Botha was the world's longest-serving foreign minister.

He served as foreign affairs minister in the last years of the apartheid government and as minister of mineral and energy affairs under Nelson Mandela‚ South Africa's first democratically elected president.

He retired from politics in 1996 when the National Party withdrew from the government of national unity.

De Klerk said Botha was a "prominent and consistent" advocate of reform when discussions within the NP leadership in the 1980s took place to release Mandela from prison.

According to De Klerk‚ Botha also supported PW Botha's reform measures and was one of the strongest proponents of the constitutional transformation process that was initiated in 1990.

United Democratic Movement (UDM) leader Bantu Holomisa said Botha was a bold negotiator and an intelligent opponent.

Holomisa recalled the first time he spoke to Botha.
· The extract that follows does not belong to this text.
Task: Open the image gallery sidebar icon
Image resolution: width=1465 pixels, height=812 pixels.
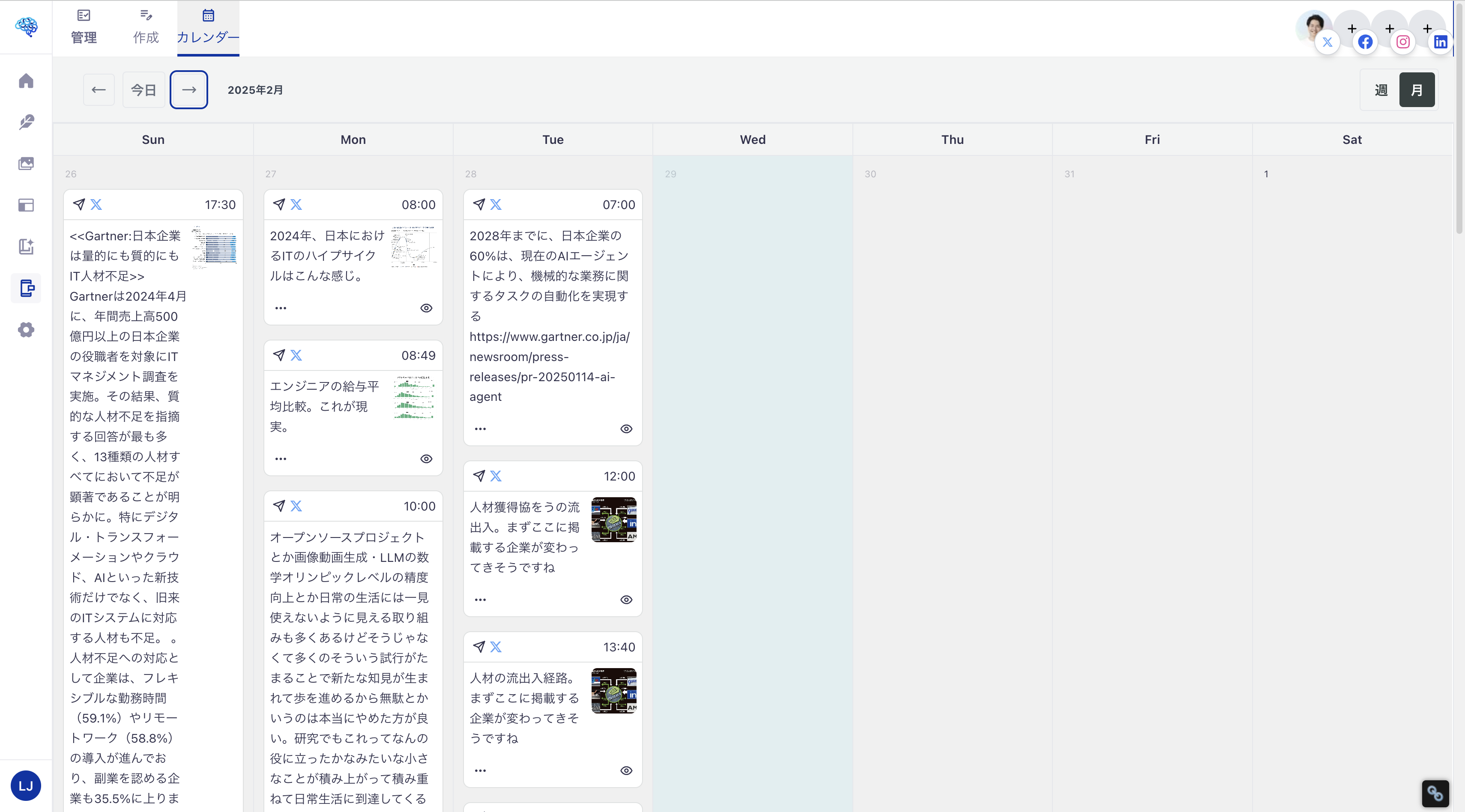Action: [26, 164]
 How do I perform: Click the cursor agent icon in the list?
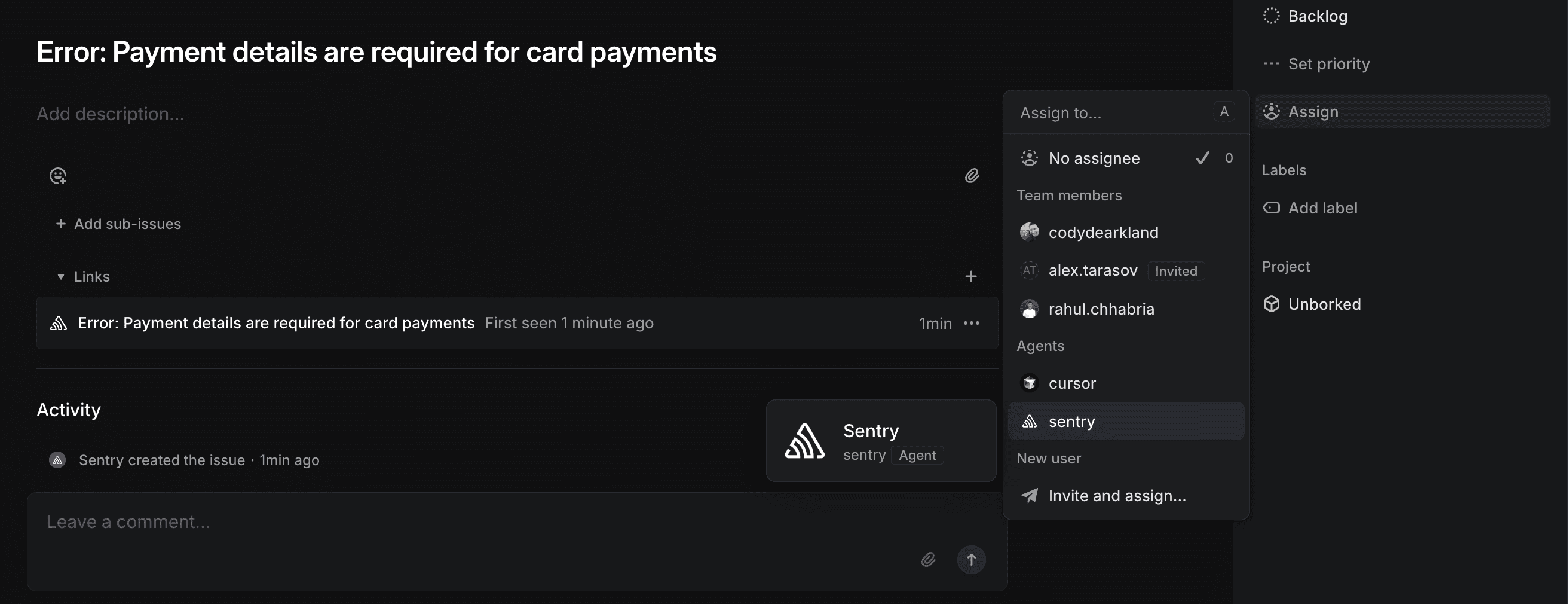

It was a telephone conversation in which they discussed the removal of the leader of the Transkei's bantustan‚ George Matanzima‚ and Stella Sigcau.

Sigcau was a former public works minister. Holomisa said during the conversation he explained to Botha the corruption Matanzima and Sigcau were involved in.

"He again contacted us when he and FW de Klerk had concerns that the Transkei military government was taking unilateral decisions when we decided to work with the liberation movements‚" Holomisa said.

Holomisa said Botha was one of few NP leaders who opposed apartheid.

President Ramaphosa conveyed his condolences to family‚ friends and former colleagues of Botha.

Ramaphosa said Botha would be remembered for his support for the country's transition to democracy. ANC spokesperson Pule Mabe said Botha was one of few NP leaders who realised at an early stage that apartheid was wrong and a crime against humanity.

Mabe said the party was saddened by his death. "We acknowledge him for his positive contribution towards building a new and better South Africa. May his soul rest in peace."